Records from a data collection:
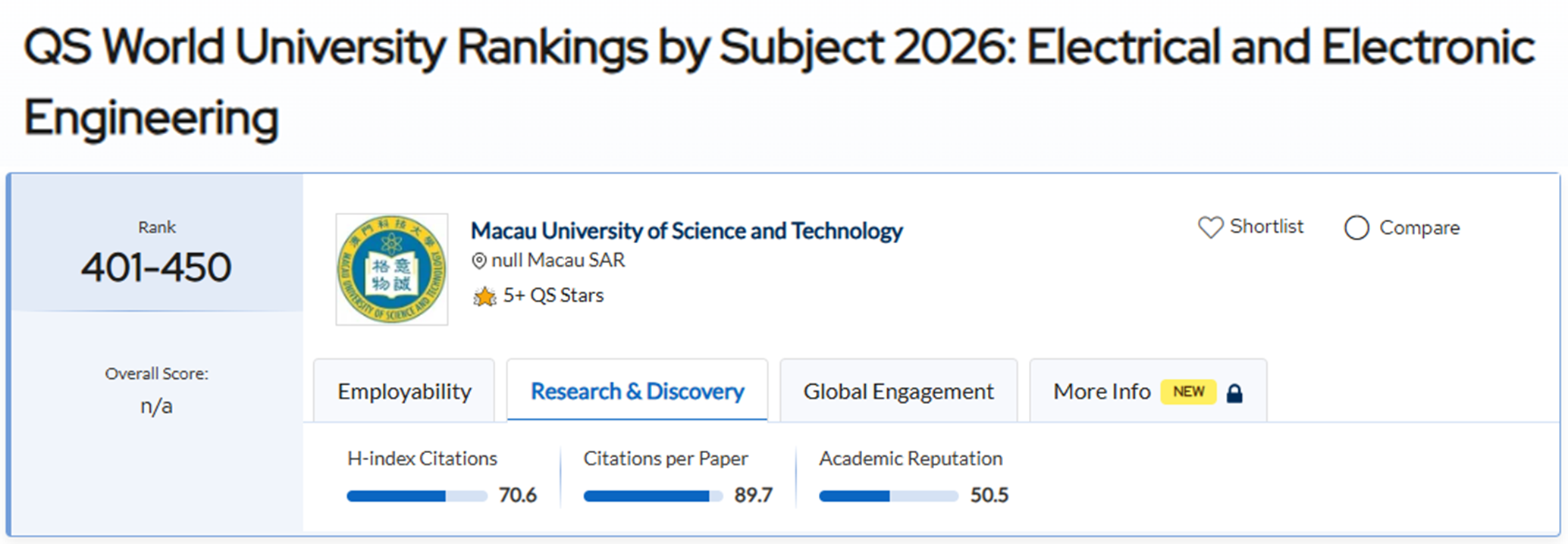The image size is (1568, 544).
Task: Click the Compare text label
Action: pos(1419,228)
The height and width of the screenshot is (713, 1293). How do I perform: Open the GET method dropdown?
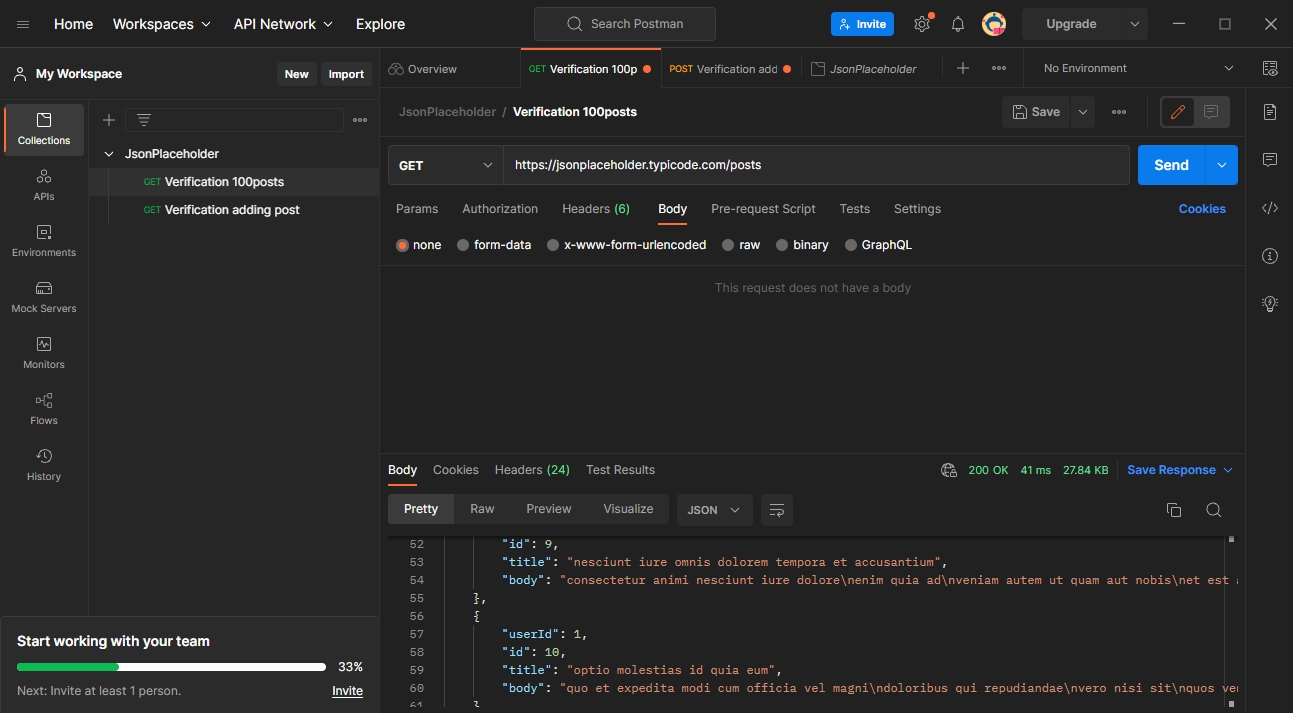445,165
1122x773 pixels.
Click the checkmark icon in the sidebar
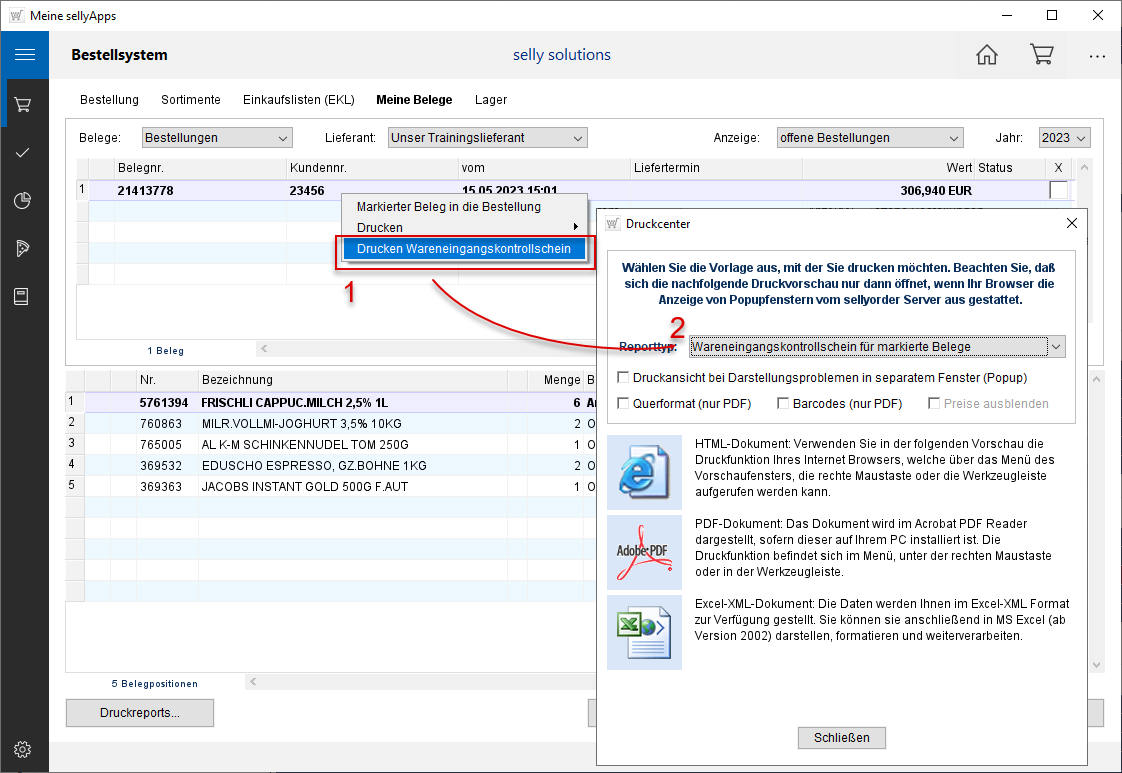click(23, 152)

YOUR ASSIGNMENT: The answer must be an exact copy of the lines from the one that holds "1122x773 pixels." through the end of the data, both included, with no pictures.

RESULT OF THIS TASK:
1122x773 pixels.
Click the checkmark icon in the sidebar
click(23, 152)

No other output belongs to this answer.